Eh, sorry I came across that way. To me, seeing a complex system visualized, making it interactive, is just so beautiful. That's a big part of why I got into frontend in the first place. I wouldn't take anyone seriously who doesn't think frontend is a serious job.

I also suspect that you are doing more complex, and finely judged frontend work than I did - I took a peek at your public profile ;). So it's not surprising that we have different impressions. If someone is building a frontend that needs to work seamlessly for billions of people across many devices, that sounds incredibly challenging and frankly I've never even tried to do that so I can't even comment on it.

But, I would say that a lot of the frontend work that I find interesting can now be automated with LLMs. Historically, I've tended to build internal tools that usually had a fixed runtime environment and small number of users. So I'm not as worried about the fine points of the web, but about creating a lot of features and interactivity in a particular, easily tested environment. I would wager that the average frontend developer is doing work somewhere in between the two of us.

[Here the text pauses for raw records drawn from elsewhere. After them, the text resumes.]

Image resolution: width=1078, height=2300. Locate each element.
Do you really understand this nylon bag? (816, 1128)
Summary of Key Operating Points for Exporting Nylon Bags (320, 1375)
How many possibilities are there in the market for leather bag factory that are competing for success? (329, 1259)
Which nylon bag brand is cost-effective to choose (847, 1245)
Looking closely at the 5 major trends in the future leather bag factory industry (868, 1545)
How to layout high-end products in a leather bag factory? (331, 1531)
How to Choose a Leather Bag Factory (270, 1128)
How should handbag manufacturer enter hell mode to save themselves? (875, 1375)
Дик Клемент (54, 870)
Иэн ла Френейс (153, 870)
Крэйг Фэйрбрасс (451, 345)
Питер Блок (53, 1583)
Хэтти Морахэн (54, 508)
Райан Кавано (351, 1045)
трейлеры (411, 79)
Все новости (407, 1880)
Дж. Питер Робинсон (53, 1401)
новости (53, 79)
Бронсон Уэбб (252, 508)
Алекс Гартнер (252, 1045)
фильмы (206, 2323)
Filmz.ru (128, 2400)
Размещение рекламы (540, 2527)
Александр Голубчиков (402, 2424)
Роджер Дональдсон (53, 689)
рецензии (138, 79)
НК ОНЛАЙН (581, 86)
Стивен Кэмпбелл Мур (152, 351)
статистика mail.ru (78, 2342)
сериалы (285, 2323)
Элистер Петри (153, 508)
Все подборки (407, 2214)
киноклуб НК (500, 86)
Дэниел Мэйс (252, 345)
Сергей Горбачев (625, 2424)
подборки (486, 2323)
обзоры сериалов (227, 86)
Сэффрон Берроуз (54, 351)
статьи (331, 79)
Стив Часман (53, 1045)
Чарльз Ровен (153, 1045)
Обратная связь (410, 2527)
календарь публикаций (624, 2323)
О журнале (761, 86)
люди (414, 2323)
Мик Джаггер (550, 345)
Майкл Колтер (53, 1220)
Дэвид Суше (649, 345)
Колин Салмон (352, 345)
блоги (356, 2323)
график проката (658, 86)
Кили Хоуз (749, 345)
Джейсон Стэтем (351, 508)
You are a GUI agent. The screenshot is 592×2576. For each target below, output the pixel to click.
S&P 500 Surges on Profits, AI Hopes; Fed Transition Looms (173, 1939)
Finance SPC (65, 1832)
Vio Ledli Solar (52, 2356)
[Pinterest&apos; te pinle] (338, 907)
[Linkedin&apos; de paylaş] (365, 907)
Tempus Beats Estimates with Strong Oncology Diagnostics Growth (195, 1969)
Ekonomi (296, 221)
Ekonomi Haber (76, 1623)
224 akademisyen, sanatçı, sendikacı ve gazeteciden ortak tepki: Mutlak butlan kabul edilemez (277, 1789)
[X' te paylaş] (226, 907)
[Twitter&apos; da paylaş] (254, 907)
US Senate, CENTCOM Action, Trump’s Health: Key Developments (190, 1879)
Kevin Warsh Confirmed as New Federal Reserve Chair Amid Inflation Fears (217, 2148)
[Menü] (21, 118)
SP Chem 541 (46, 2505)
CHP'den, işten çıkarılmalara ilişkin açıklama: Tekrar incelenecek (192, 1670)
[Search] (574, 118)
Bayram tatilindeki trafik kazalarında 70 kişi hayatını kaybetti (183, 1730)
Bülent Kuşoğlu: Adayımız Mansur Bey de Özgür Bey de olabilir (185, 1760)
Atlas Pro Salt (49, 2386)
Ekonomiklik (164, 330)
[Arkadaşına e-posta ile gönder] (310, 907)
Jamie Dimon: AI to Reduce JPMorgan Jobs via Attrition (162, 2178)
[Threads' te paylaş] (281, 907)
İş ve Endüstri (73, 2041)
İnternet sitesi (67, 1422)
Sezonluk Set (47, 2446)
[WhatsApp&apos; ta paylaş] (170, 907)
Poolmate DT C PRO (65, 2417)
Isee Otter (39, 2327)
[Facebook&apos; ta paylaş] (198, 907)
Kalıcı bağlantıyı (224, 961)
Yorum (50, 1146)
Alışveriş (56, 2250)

> you can apply these _exact_ arguments to a _shockingly_ large portion of backend too

Hmm, I think we just disagree here. I think a lot of my view comes down to how frontend ultimately needs to collapse into something that can be visualized and interacted with, and this helps force the state to evolve in sane ways. On the other hand, I think backends quickly grow from a spreadsheet to insane, highly-dimensional, highly-coupled nightmares that no one can really visualize anymore, first at the logic level and later at the architecture and schema levels.

Ultimately LLMs are helpful when they can sort of grok the overall structure and plan of your code and add stuff helpfully to it. I think that LLMs have more public examples of frontend codebases and that helps them follow the overall structure a bit better. In my experience, LLMs are doing a bit better in trying to add small features to large frontend codebases than to large backend codebases, probably for this reason.

Finally, you can often define what changes are wanted on the frontend fairly precisely. A series of mockups plus descriptions of the interactions carries a lot of detail. On the other hand, backend changes often interact implicitly with unstated business context that you can't get solely from the backend code itself (this become particularly tough when you try text-2-SQL, for example.) So I think many backend and architectural changes have inherently vague specifications that need to lean heavily on context that's not captured in the ticket.

None of this is meant to undermine the seriousness or difficulty of frontend as a profession. But it is still my opinion that, on average, LLMs have a better chance of doing useful things on the frontend than the backend.


I thought about this a bit more, and I think the boundary between front end and backend can be a bit artificial. Theoretically, one could do highly complex state management and data flows on the front end, even run your own database, etc. Not to mention complex dependency trees. All of this can and does happen, but in my mind this starts to leak into what I’d consider backend work anyway, just coincidentally happening in the browser. And I don’t think LLMs are particularly good at automating any of that.

But I think there is a huge chunk of work, which most people think of as front end, which is displaying pre computed data according to a particular pattern, and providing hooks into the backend for additional interactivity. I think that this piece can be largely done by LLMs now.